「松浦静山夜話語り」童門冬二著 を読んだ

前に平戸に行ったときに、平戸城で「松浦静山」という人物に出会ったということを紹介した。友人に「あなたみたいな人がここにいるよ」って紹介された人物である。
この人を調べいくうちにこの人についての小説が書かれていることを知って、さっそく図書館で取り寄せて読んでみた。「「松浦静山夜話語り」童門冬二著である。
またも童門冬二である。前の蒲生氏郷もこの人であった。どうもこの著者の趣味とが重なるのであろうか。

静山は肥前平戸藩主だった。1775年に15歳で家督を継ぎ、1806年に隠居した。31年の藩主生活であった。隠居したときにはまだ46歳で、隠居後はそのほとんどを江戸で過ごし、1856年に81歳でなくなる。
そしてその間に「甲子夜話」というコラムを書き続けた。これが政治や思想、江戸の町で聞いたこと、体験したことなのである。

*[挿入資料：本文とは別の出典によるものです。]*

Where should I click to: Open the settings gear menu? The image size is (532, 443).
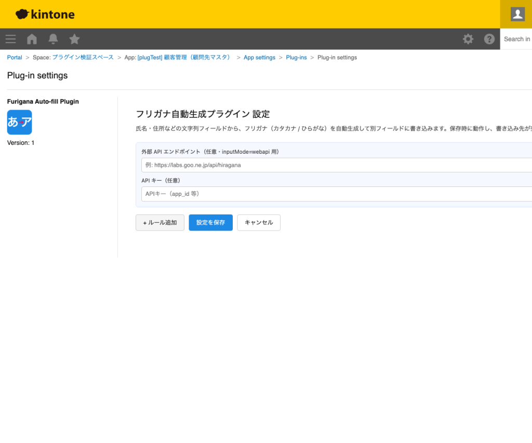point(468,39)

つまりこのブログの内容みたいだった。

この小説では、勝海舟の父親である勝小吉とその子の勝麟太郎との交流を中心に話が進んでいく。そのやりとりが結構おもしろい。
そこに登場するのが、田沼意次、松平定信、水野忠邦、徳川斉昭などなど。
松浦静山は外様大名でありながら、幕府の老中に起用されることを望みつついろいろと働きかけたのだが、ついにかなわなかったとも書かれている。
また梁塵秘抄とかの江戸のはやりごとにも強い関心を持ち。横井也有の詩などの引用されている。風雅な隠居という側面もあった。
フランシスコ・ザビエルと切支丹について少年勝麟太郎に語っているところも興味深いところである。

この人物はまだまだ興味あるところがありそうだ。